[Rows for locating described items]
----

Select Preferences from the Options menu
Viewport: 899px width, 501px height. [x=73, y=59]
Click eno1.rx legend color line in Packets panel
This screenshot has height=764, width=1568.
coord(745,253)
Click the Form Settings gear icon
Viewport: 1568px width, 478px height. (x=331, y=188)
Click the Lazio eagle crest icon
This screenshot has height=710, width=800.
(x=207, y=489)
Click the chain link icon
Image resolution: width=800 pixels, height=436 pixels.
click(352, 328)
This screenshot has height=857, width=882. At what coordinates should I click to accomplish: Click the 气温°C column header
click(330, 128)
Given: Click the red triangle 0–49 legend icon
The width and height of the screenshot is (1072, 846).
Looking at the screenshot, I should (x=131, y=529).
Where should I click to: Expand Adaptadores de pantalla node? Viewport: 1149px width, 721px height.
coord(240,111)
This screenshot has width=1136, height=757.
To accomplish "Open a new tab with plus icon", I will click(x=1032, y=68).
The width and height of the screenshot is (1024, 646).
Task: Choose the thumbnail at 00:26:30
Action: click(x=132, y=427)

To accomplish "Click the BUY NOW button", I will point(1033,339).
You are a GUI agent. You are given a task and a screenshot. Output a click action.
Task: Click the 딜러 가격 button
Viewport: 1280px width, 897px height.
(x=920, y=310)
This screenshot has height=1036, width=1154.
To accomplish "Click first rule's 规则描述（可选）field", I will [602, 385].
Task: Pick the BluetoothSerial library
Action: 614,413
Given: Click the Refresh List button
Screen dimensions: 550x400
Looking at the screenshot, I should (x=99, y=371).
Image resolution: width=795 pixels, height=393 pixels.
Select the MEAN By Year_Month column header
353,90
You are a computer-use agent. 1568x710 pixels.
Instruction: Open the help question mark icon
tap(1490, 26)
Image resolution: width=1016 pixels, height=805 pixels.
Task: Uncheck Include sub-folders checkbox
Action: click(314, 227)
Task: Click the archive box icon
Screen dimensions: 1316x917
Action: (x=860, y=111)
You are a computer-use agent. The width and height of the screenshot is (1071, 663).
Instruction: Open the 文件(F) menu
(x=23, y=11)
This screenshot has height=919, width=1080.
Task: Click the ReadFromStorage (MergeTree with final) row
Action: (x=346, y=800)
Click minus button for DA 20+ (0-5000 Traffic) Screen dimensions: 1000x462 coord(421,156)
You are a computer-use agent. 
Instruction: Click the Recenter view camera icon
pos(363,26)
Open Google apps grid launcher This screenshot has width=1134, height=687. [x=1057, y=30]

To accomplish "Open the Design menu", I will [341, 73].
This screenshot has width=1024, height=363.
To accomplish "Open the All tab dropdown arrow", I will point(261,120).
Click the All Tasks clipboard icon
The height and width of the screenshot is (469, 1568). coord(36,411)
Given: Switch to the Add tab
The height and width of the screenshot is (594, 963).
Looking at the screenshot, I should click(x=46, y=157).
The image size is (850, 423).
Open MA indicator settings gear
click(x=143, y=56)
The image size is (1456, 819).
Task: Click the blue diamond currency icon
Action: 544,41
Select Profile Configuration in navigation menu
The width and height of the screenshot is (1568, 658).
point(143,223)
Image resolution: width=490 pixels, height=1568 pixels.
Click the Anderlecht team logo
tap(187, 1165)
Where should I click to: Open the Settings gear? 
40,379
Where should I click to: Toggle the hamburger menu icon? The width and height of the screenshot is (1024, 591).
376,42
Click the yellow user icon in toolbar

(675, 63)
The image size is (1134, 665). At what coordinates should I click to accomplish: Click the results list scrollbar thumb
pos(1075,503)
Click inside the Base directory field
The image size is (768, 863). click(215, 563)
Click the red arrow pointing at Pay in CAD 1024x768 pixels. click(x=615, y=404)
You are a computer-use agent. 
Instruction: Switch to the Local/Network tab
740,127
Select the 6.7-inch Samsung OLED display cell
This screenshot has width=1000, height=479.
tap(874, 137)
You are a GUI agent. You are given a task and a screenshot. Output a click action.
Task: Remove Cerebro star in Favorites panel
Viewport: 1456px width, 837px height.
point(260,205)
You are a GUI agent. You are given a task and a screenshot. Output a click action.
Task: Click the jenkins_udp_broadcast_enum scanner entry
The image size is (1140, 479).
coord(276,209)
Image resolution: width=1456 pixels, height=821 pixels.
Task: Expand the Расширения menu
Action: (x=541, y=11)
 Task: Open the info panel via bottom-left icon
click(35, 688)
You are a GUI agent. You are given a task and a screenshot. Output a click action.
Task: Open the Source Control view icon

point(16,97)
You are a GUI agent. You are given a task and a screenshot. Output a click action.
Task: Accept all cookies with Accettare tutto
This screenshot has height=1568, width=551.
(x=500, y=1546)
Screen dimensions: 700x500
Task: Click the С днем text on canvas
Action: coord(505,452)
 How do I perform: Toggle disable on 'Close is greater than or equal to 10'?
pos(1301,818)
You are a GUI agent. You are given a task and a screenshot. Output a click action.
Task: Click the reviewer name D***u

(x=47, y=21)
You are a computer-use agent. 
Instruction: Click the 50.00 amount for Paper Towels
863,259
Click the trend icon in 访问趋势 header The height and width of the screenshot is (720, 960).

----

• _EXERCISE INSTRUCTIONS_: Reproduce every row above word for word, with no changes.

• _OUTPUT OF THE EXERCISE_:
Select Preferences from the Options menu
Viewport: 899px width, 501px height. [x=73, y=59]
Click eno1.rx legend color line in Packets panel
This screenshot has height=764, width=1568.
coord(745,253)
Click the Form Settings gear icon
Viewport: 1568px width, 478px height. (x=331, y=188)
Click the Lazio eagle crest icon
This screenshot has height=710, width=800.
(x=207, y=489)
Click the chain link icon
Image resolution: width=800 pixels, height=436 pixels.
click(352, 328)
This screenshot has height=857, width=882. At what coordinates should I click to accomplish: Click the 气温°C column header
click(330, 128)
Given: Click the red triangle 0–49 legend icon
The width and height of the screenshot is (1072, 846).
Looking at the screenshot, I should (x=131, y=529).
Where should I click to: Expand Adaptadores de pantalla node? Viewport: 1149px width, 721px height.
coord(240,111)
This screenshot has width=1136, height=757.
To accomplish "Open a new tab with plus icon", I will click(x=1032, y=68).
The width and height of the screenshot is (1024, 646).
Task: Choose the thumbnail at 00:26:30
Action: click(x=132, y=427)

To accomplish "Click the BUY NOW button", I will point(1033,339).
You are a GUI agent. You are given a task and a screenshot. Output a click action.
Task: Click the 딜러 가격 button
Viewport: 1280px width, 897px height.
(x=920, y=310)
This screenshot has height=1036, width=1154.
To accomplish "Click first rule's 规则描述（可选）field", I will [602, 385].
Task: Pick the BluetoothSerial library
Action: 614,413
Given: Click the Refresh List button
Screen dimensions: 550x400
Looking at the screenshot, I should (x=99, y=371).
Image resolution: width=795 pixels, height=393 pixels.
Select the MEAN By Year_Month column header
353,90
You are a computer-use agent. 1568x710 pixels.
Instruction: Open the help question mark icon
tap(1490, 26)
Image resolution: width=1016 pixels, height=805 pixels.
Task: Uncheck Include sub-folders checkbox
Action: click(314, 227)
Task: Click the archive box icon
Screen dimensions: 1316x917
Action: (x=860, y=111)
You are a computer-use agent. The width and height of the screenshot is (1071, 663).
Instruction: Open the 文件(F) menu
(x=23, y=11)
This screenshot has height=919, width=1080.
Task: Click the ReadFromStorage (MergeTree with final) row
Action: (x=346, y=800)
Click minus button for DA 20+ (0-5000 Traffic) Screen dimensions: 1000x462 coord(421,156)
You are a computer-use agent. 
Instruction: Click the Recenter view camera icon
pos(363,26)
Open Google apps grid launcher This screenshot has width=1134, height=687. [x=1057, y=30]

To accomplish "Open the Design menu", I will [341, 73].
This screenshot has width=1024, height=363.
To accomplish "Open the All tab dropdown arrow", I will point(261,120).
Click the All Tasks clipboard icon
The height and width of the screenshot is (469, 1568). coord(36,411)
Given: Switch to the Add tab
The height and width of the screenshot is (594, 963).
Looking at the screenshot, I should click(x=46, y=157).
The image size is (850, 423).
Open MA indicator settings gear
click(x=143, y=56)
The image size is (1456, 819).
Task: Click the blue diamond currency icon
Action: 544,41
Select Profile Configuration in navigation menu
The width and height of the screenshot is (1568, 658).
point(143,223)
Image resolution: width=490 pixels, height=1568 pixels.
Click the Anderlecht team logo
tap(187, 1165)
Where should I click to: Open the Settings gear? 
40,379
Where should I click to: Toggle the hamburger menu icon? The width and height of the screenshot is (1024, 591).
376,42
Click the yellow user icon in toolbar

(675, 63)
The image size is (1134, 665). At what coordinates should I click to accomplish: Click the results list scrollbar thumb
pos(1075,503)
Click inside the Base directory field
The image size is (768, 863). click(215, 563)
Click the red arrow pointing at Pay in CAD 1024x768 pixels. click(x=615, y=404)
You are a computer-use agent. 
Instruction: Switch to the Local/Network tab
740,127
Select the 6.7-inch Samsung OLED display cell
This screenshot has width=1000, height=479.
tap(874, 137)
You are a GUI agent. You are given a task and a screenshot. Output a click action.
Task: Remove Cerebro star in Favorites panel
Viewport: 1456px width, 837px height.
point(260,205)
You are a GUI agent. You are given a task and a screenshot. Output a click action.
Task: Click the jenkins_udp_broadcast_enum scanner entry
The image size is (1140, 479).
coord(276,209)
Image resolution: width=1456 pixels, height=821 pixels.
Task: Expand the Расширения menu
Action: (x=541, y=11)
 Task: Open the info panel via bottom-left icon
click(35, 688)
You are a GUI agent. You are given a task and a screenshot. Output a click action.
Task: Open the Source Control view icon

point(16,97)
You are a GUI agent. You are given a task and a screenshot. Output a click action.
Task: Accept all cookies with Accettare tutto
This screenshot has height=1568, width=551.
(x=500, y=1546)
Screen dimensions: 700x500
Task: Click the С днем text on canvas
Action: coord(505,452)
 How do I perform: Toggle disable on 'Close is greater than or equal to 10'?
pos(1301,818)
You are a GUI agent. You are given a task and a screenshot. Output a click action.
Task: Click the reviewer name D***u

(x=47, y=21)
You are a computer-use agent. 
Instruction: Click the 50.00 amount for Paper Towels
863,259
Click the trend icon in 访问趋势 header The height and width of the screenshot is (720, 960).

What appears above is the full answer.